When I was infected with Hepatitis C, my daughter had just turned one. The devastation of such a horrendous diagnosis coupled with the new person who was now in my life was almost stranger than fiction. Now more than five years later, after a wild ride and a journey still in process, I have started to open up to my daughter and talk a bit about the drug diversion which caused my disease.
I know, I know, Lucy is only six and the idea of drug diversion seems a pretty intense subject for a first grader. But every so often she asks me to tell the story and I know which one she means. And as it is a very long story with many twists and turns, I always ask, which part?
The other day as we were getting ready for school, eating breakfast, packing her backpack and making lunch, Lucy heard a news report which was playing in the background. It spoke of a man who had come the United States and was found to have the ebola virus. I had no idea my daughter was even listening to more than just the snap, crackle and pop of her cereal and my nagging questions, “Do you have your shoes?” “Where is your homework?”
But suddenly she asked, “Mom, is that man a bad man?” Confused about who she was talking about I followed her finger toward the TV which was behind her in another room. I saw the words on screen about the ebola virus and the dealings in Texas. I knew immediately why she asked. I knew she had heard the reporter mention the possible infection of others. I knew her mind went to the drug diversion incident in which I was infected.

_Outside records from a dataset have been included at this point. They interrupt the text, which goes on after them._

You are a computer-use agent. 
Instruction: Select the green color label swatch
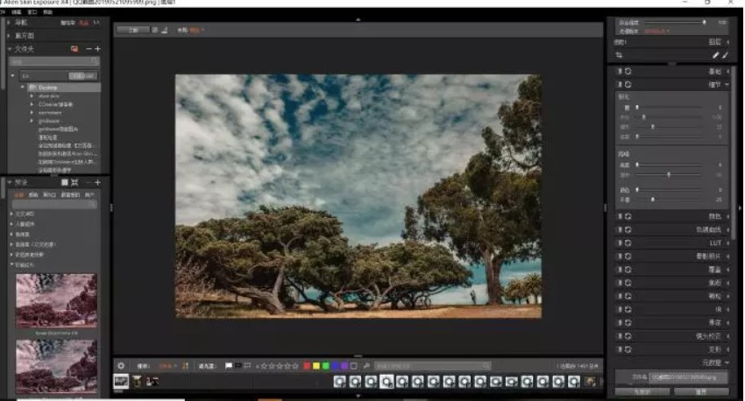click(x=326, y=365)
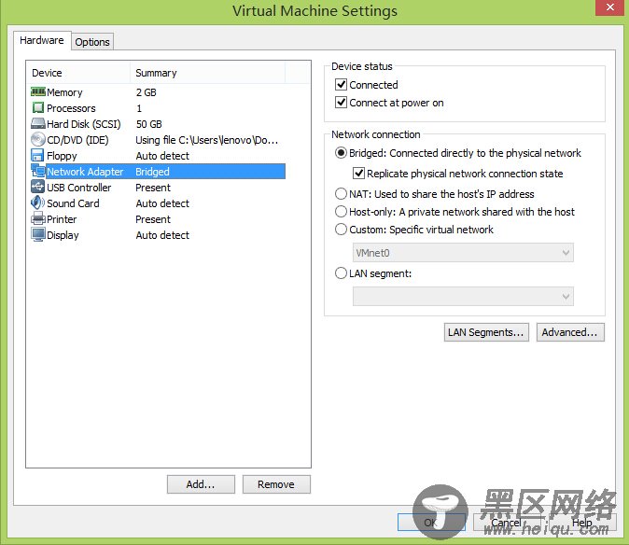
Task: Open the VMnet0 custom network dropdown
Action: [463, 253]
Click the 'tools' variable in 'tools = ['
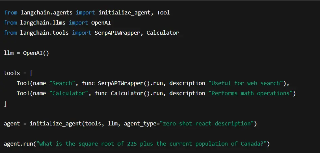 (12, 73)
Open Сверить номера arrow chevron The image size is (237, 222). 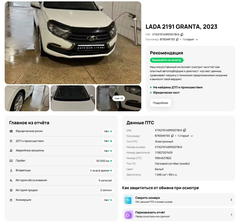coord(231,200)
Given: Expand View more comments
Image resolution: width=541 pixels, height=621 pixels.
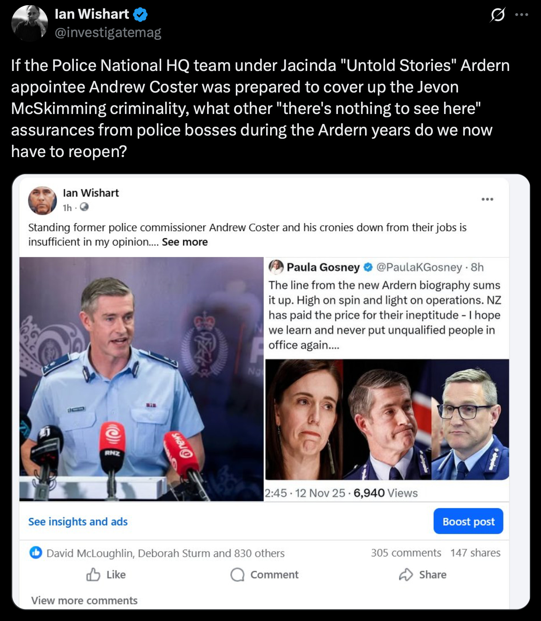Looking at the screenshot, I should click(x=84, y=600).
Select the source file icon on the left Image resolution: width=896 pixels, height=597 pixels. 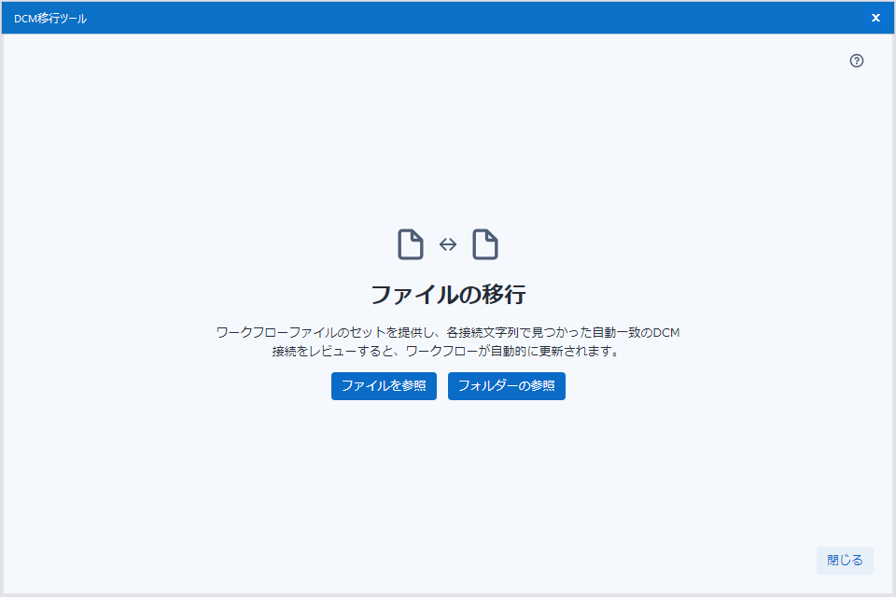(411, 244)
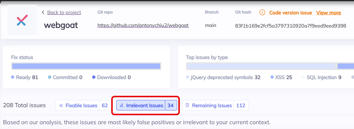The width and height of the screenshot is (354, 129).
Task: Click the Committed status legend dot
Action: pos(50,78)
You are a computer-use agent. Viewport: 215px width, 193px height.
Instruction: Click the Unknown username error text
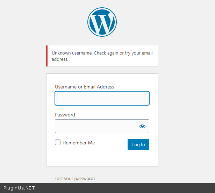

I now know she is on the alert; trying to sort out the danger from the safe.
None of this should surprise me as Lucy has grown up around the subject of drug diversion, safe injections and other patient safety issues, whether she knows it or not. At the age of two, she met the Governor of Colorado at a bill signing event to help celebrate some laws I had helped to pass. And just this past spring, Lucy came home from school to a photographer in our driveway, there to get some pictures for a USA Today article on drug diversion. And yes, Lucy made it into both the online and print versions of the article.
When Lucy arrived home from school the day of the news report, after a snack was had and homework completed, I asked her if she had any more questions about the ebola virus. She wasn’t sure, nor was I, so I brought up the CDC home page on our computer. We spoke about this and the enterovirus and washing her hands more often and reminded her to sneeze into her elbow. Then she asked, “Do they talk about being safe with needles on this website?” And I smiled and said I was sure they did and flipped over to the drug diversion site.
http://www.cdc.gov/injectionsafety/drugdiversion/index.html
It was a great reminder to me what excellent tools the CDC has set up on their website. How easily things can be found and questions answered. The One and Only campaign is featured prominently and that gives me an added sense of relief. The efforts are working to help educate and spread the word, even reaching ears and minds of those who might not be our intended audience.
It is all good!
And I am confident that Lucy will ask the Medical Assistant who is drawing up her flu shot whether the needle is new just as she did last fall. I am used to the funny looks I get from people as if to ask “how does your child know that” because I know exactly how she knows that.